Class KohonenUpdateAction

java.lang.Object
org.apache.commons.math3.ml.neuralnet.sofm.KohonenUpdateAction
All Implemented Interfaces:
UpdateAction

public class KohonenUpdateAction extends Object implements UpdateAction
Update formula for Kohonen's Self-Organizing Map.
The update method modifies the features w of the "winning" neuron and its neighbours according to the following rule: wnew = wold + α e(-d / σ) * (sample - wold) where
  • α is the current learning rate,
  • σ is the current neighbourhood size, and
  • d is the number of links to traverse in order to reach the neuron from the winning neuron.

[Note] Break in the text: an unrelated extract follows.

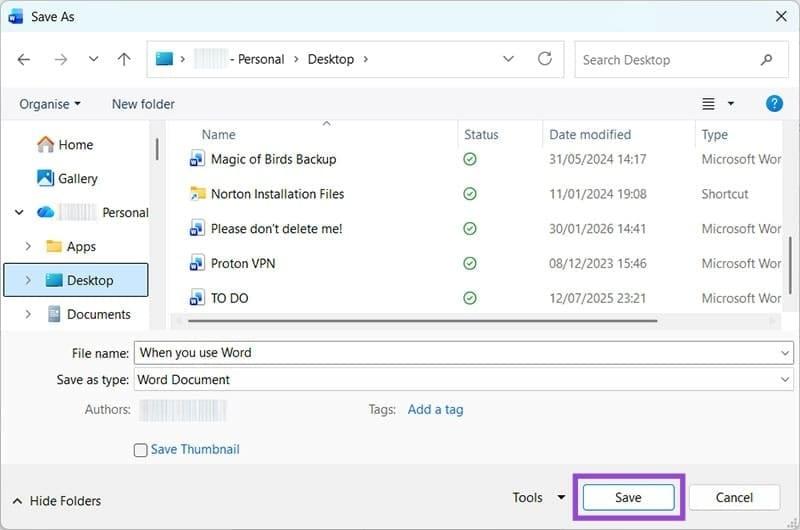Refresh the Desktop folder listing
Screen dimensions: 800x530
[x=545, y=59]
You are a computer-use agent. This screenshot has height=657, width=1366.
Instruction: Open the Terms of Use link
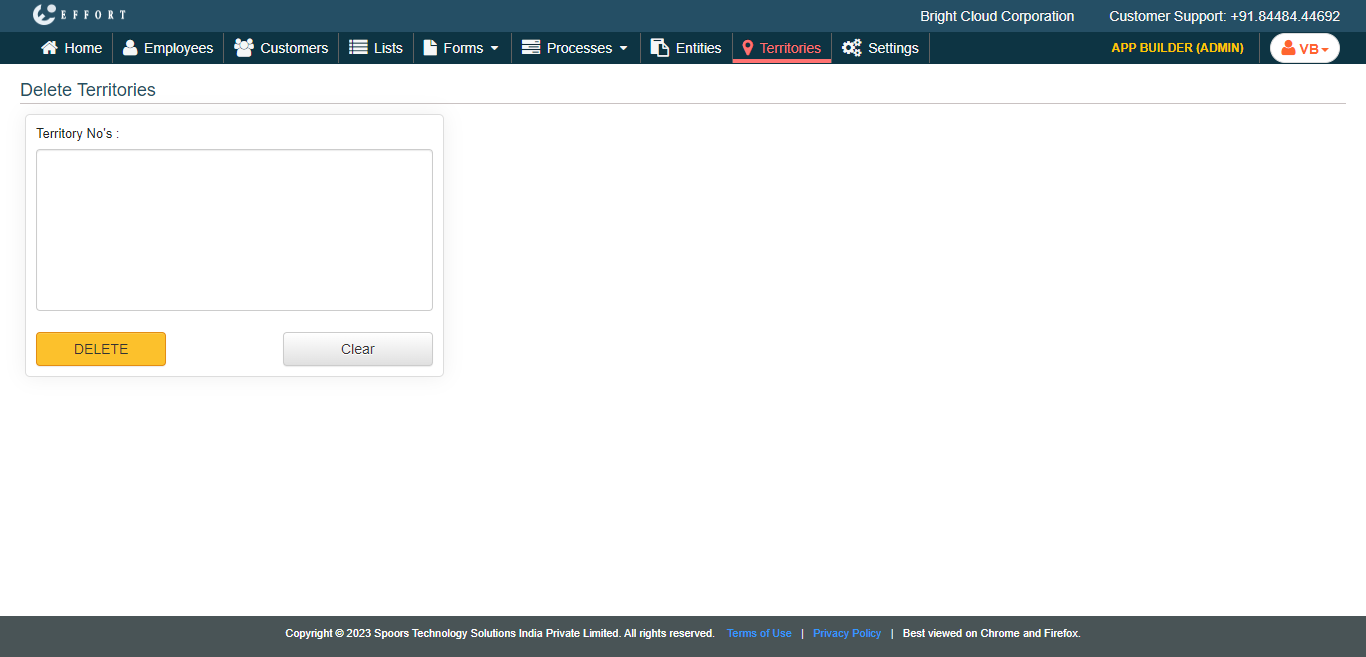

This class is thread-safe as long as the arguments passed to the constructor are instances of thread-safe classes.
Each call to the update method will increment the internal counter used to compute the current values for
  • the learning rate, and
  • the neighbourhood size.
Consequently, the function instances that compute those values (passed to the constructor of this class) must take into account whether this class's instance will be shared by multiple threads, as this will impact the training process.
Since:
3.3
  • Field Details

  • Constructor Details

    • KohonenUpdateAction

      public KohonenUpdateAction(DistanceMeasure distance, LearningFactorFunction learningFactor, NeighbourhoodSizeFunction neighbourhoodSize)
      Parameters:
      distance - Distance function.
      learningFactor - Learning factor update function.
      neighbourhoodSize - Neighbourhood size update function.
  • Method Details

    • update

      public void update(Network net, double[] features)
      Updates the network in response to the sample features.
      Specified by:
      update in interface UpdateAction
      Parameters:
      net - Network.
      features - Training data.
    • getNumberOfCalls

      public long getNumberOfCalls()
      Retrieves the number of calls to the update method.
      Returns:
      the current number of calls.
    • attemptNeuronUpdate

      private boolean attemptNeuronUpdate(Neuron n, double[] features, double learningRate)
      Tries to update a neuron.
      Parameters:
      n - Neuron to be updated.
      features - Training data.
      learningRate - Learning factor.
      Returns:
      true if the update succeeded, true if a concurrent update has been detected.
    • updateNeighbouringNeuron

      private void updateNeighbouringNeuron(Neuron n, double[] features, double learningRate)
      Atomically updates the given neuron.
      Parameters:
      n - Neuron to be updated.
      features - Training data.
      learningRate - Learning factor.
    • findAndUpdateBestNeuron

      private Neuron findAndUpdateBestNeuron(Network net, double[] features, double learningRate)
      Searches for the neuron whose features are closest to the given sample, and atomically updates its features.
      Parameters:
      net - Network.
      features - Sample data.
      learningRate - Current learning factor.
      Returns:
      the winning neuron.
    • computeFeatures

      private double[] computeFeatures(double[] current, double[] sample, double learningRate)
      Computes the new value of the features set.
      Parameters:
      current - Current values of the features.
      sample - Training data.
      learningRate - Learning factor.
      Returns:
      the new values for the features.